SYDNEY (Reuters) - Australia's Westpac Banking Corp agreed on Thursday to pay a record A$1.3 billion ($920 million) fine to settle a lawsuit accusing it of enabling millions of payments to people exploiting children, closing off its darkest chapter.

Ten months after financial crime agency AUSTRAC dropped the bombshell lawsuit, the second-largest Australian lender said the parties agreed on a payout for allowing illicit payments to continue for years, plus 76,000 additional breaches discovered once legal proceedings had started.

"We are committed to fixing the issues to ensure that these mistakes do not happen again," Westpac Chief Executive Peter King said in a statement.

AUSTRAC said the settlement showed it would do whatever was necessary to stop criminals from exploiting the Australian financial system.

"Our role is to harden the financial system against serious crime and terrorism financing, and this penalty reflects the serious and systemic nature of Westpac's non-compliance," AUSTRAC Chief Executive Nicole Rose said in a statement.

The payout exceeds the A$900 million Westpac said it was setting aside for the lawsuit in April, and dwarfs a A$700 million fine against larger rival Commonwealth Bank of Australia when it admitted to allowing thousands of payments between money launderers in 2018.

In court documents published on Thursday, AUSTRAC said Westpac had raised the number of customers suspected of making illicit payments from 12 to 260 after widening its monitoring from the Philippines to all of Southeast Asia and Mexico.

Attorney General Christian Porter called the bank's initial settlement offer "totally inadequate" and said Thursday's fine "more properly reflects ... acceptance of the fact that these represent some of the greatest failures of a corporate entity in Australia's history to abide by Australian law."

FALLOUT

The settlement comes at a fraught time for Australian banks in general, with a powerful inquiry last year accusing the industry of rampant fee-gouging and predatory sales tactics to inflate bonuses.

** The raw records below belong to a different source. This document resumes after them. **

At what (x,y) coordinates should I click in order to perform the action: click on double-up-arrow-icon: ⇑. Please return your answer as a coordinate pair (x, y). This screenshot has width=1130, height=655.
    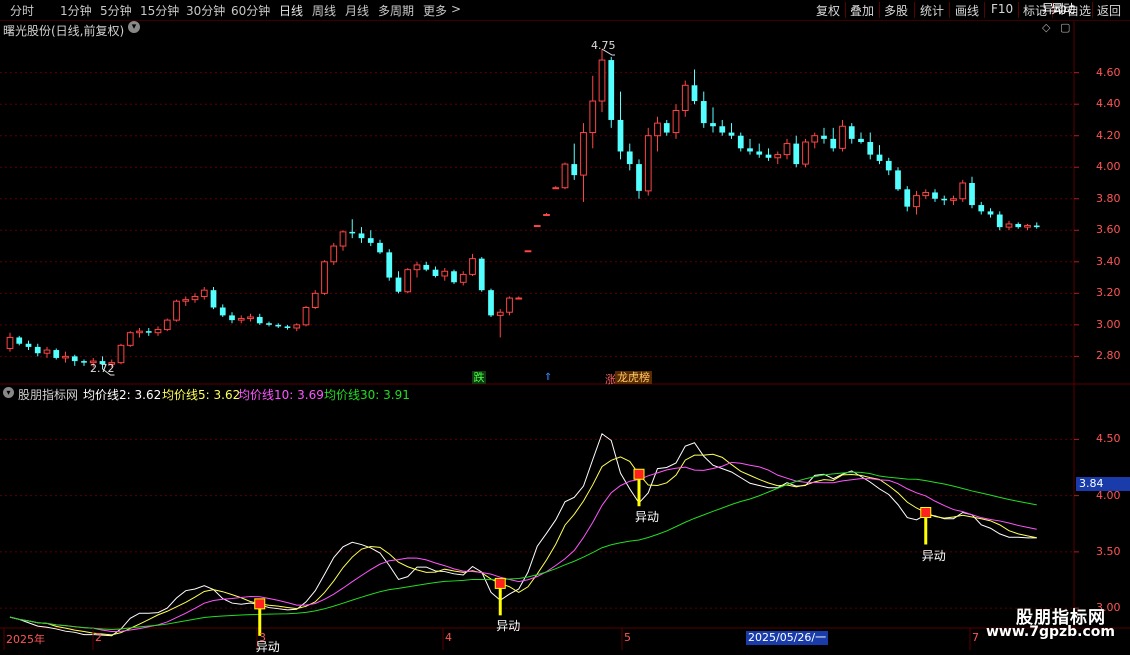
    Looking at the image, I should click on (548, 378).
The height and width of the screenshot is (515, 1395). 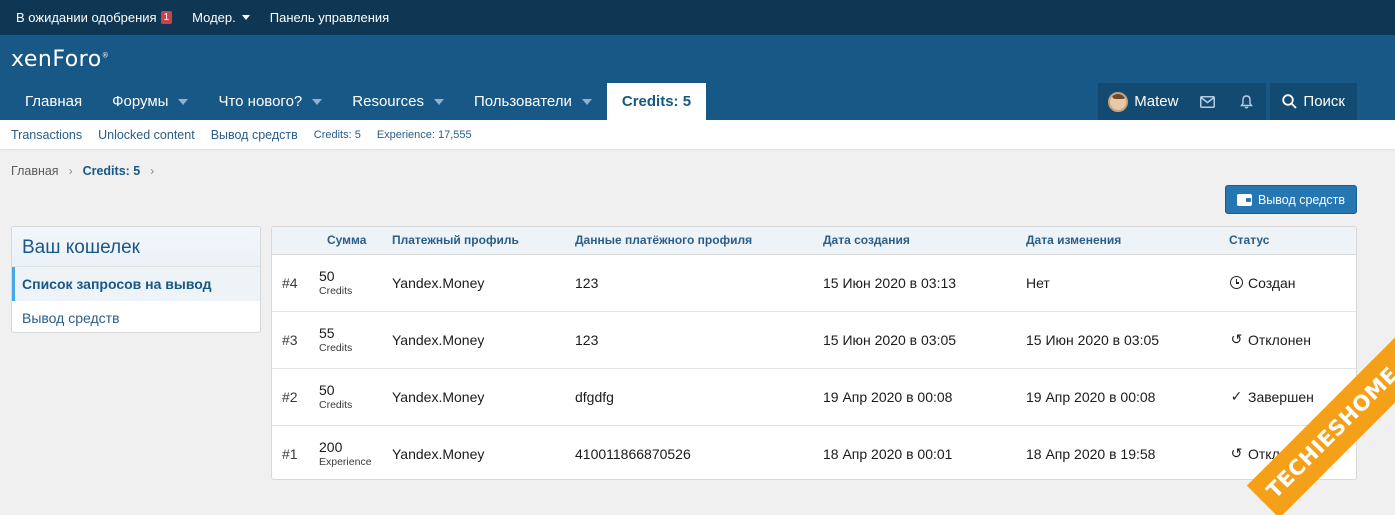 I want to click on watermark-band: TECHIESHOME.COM, so click(x=1320, y=420).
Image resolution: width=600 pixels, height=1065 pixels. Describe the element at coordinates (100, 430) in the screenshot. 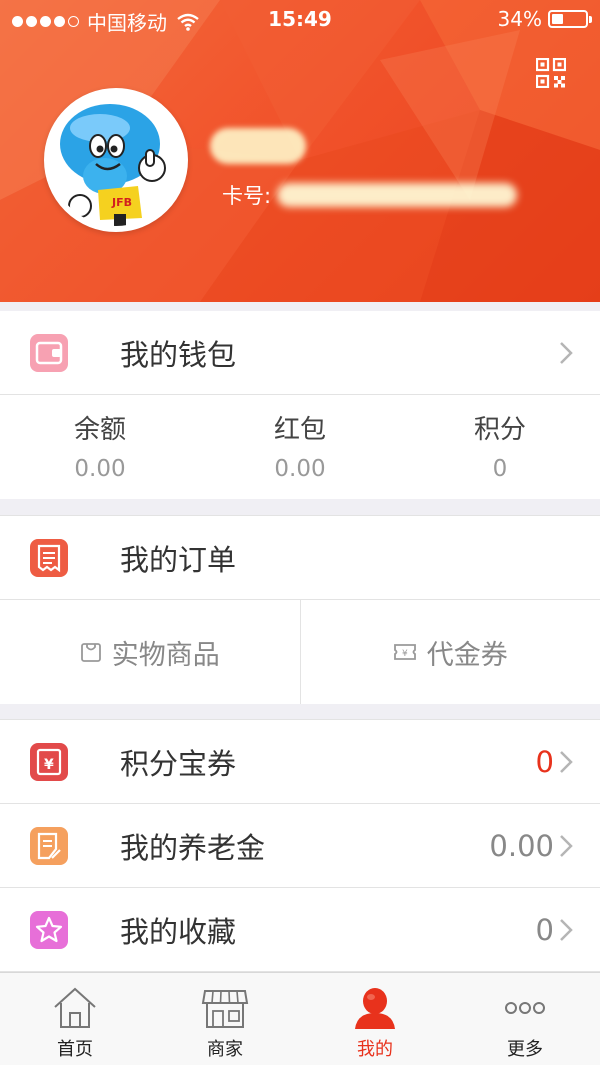

I see `stat-label: 余额` at that location.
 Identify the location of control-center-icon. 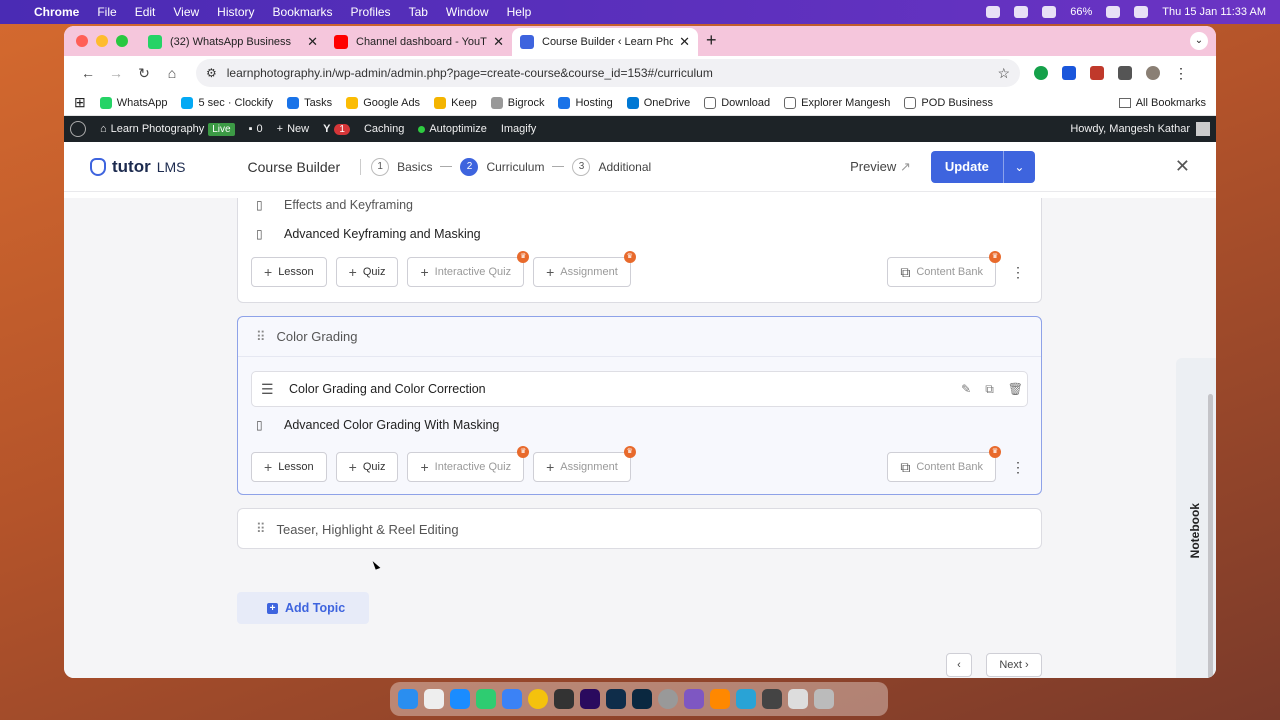
(1142, 12).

Banks now must tread the sensitive path of getting thousands of borrowers to pay their mortgages again after offering loan holidays tied to government-ordered shutdowns to fight the pandemic.

The payout will trim Westpac's capital ratio - the money it is required to keep on hand compared with its loan book - by about 0.11% to 10.7% and could result in dividend cuts when the bank reports full-year profit in November, analysts estimate. Last month, Westpac became the only Australian bank to cancel its half-year dividend, citing rising default risks because of the virus.

Westpac shares were down 1.5% in morning trading, in line with other banks, while the broader market <.AXJO> dipped 1% on concerns about the effect of global virus-related shutdowns.

JPMorgan analysts said Westpac's oversight gaps may have been related to "significant complexity of Westpac's IT systems, which we think will continue to hamper its cost growth outlook... and likely requires further investment to fix".

Bell Potter analyst TS Lim said the fine resolved most of Westpac's ongoing legal issues related to the illicit payments and "provides a lot more certainty for them going forward".

"Plus it's hard to run a bank during COVID, so that's one less distraction for Peter King," Lim added.